If it succeeds in that fundamental change, it's galactic footprint will be minimal. There would be no motivation for such a civilization to colonize more worlds of sufficient spread than would cement its collective survival against any potential cosmic disaster. Similarly, there would be no need for megastructures to provide power for an ever-growing and ever-more-hungry population. So each would only spawn three or four such pockets of self sustaining populations in the galaxy, each with an industrial footprint practically invisible from any real distance.

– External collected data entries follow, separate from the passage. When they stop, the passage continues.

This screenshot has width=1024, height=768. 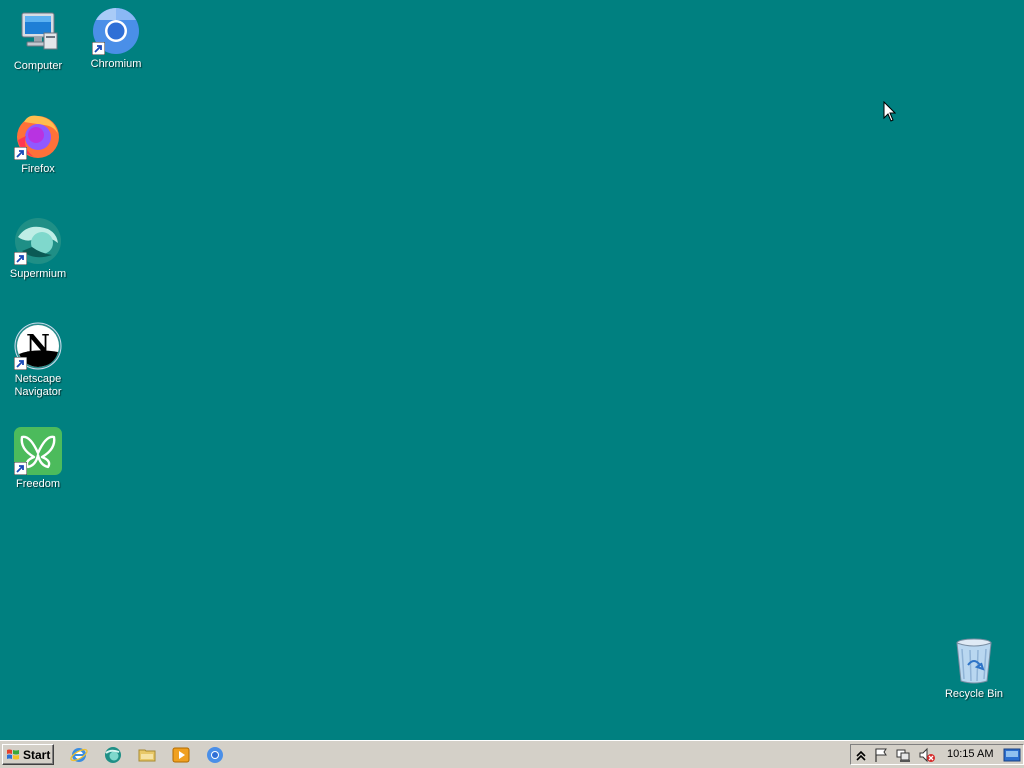 I want to click on desktop-icon-firefox: Firefox, so click(x=38, y=144).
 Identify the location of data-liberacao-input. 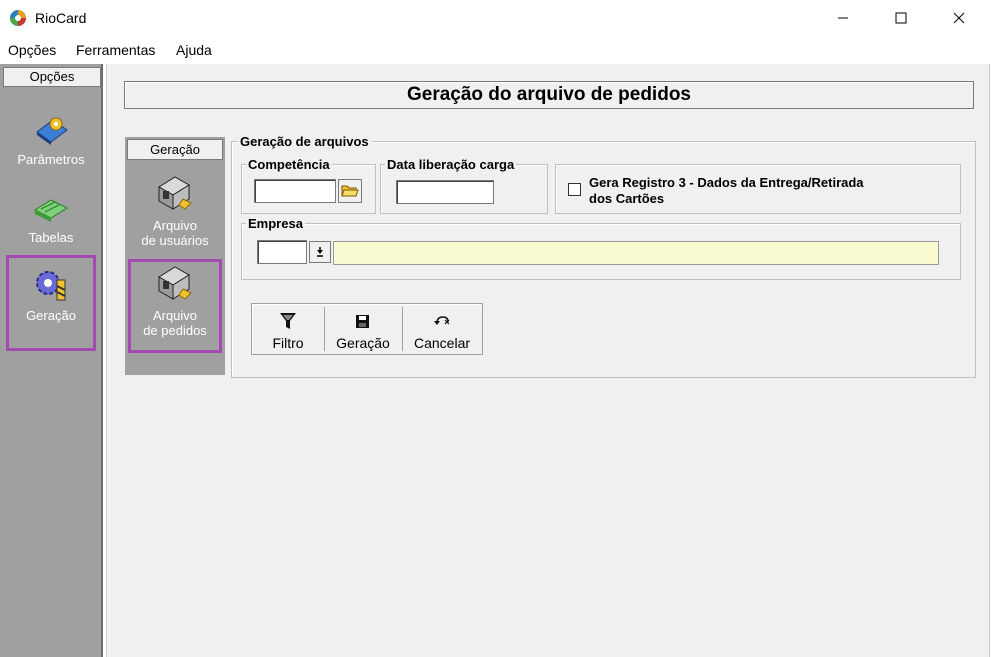
(445, 192).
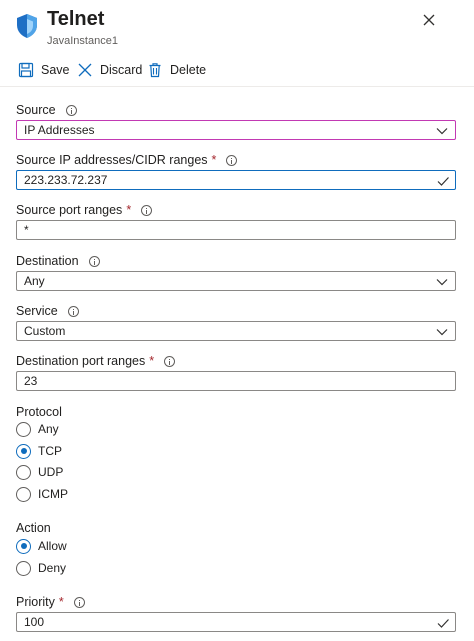 The height and width of the screenshot is (641, 474). I want to click on shield-icon, so click(27, 26).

Or, alternatively, tyranids.

Round 1. Fight.

>You can't really afford 2008 or whatever the fuck is going on with uni in burgerland happening in one of your space colonies.
True

>The powers that be would have a lot of control over the economy to ensure stability, for better or for worse.
It doesn't matter who the 'powers that be' is, a corporation, elected official, or someone who has all the right college courses and diplomas at the head of FED. Central planning makes all institutions fragile.
Stability is an illusion. The one who survives is not the one that can ensure the highest level of stability but the one that can live through highest levels on instability and survive.

>happened
Happened naturally on purpose based around what works well enough, and what is possible through vertical control structures.

Applied crowd psychology coupled with divide and conquer is our oldest and most time honored method of governance. It built capitalism. It built your everyday.

"They" would be probably be a single megaintelligence a lá the Borg. The entire notion of an economy would be meaningless to the entity.

i think they would have a barter system it works

>Happened naturally on purpose
On purpose by whom?
>It built capitalism
What built capitalism? Applied crowd psychology in conjunction with divide and conqueror? What does that even mean?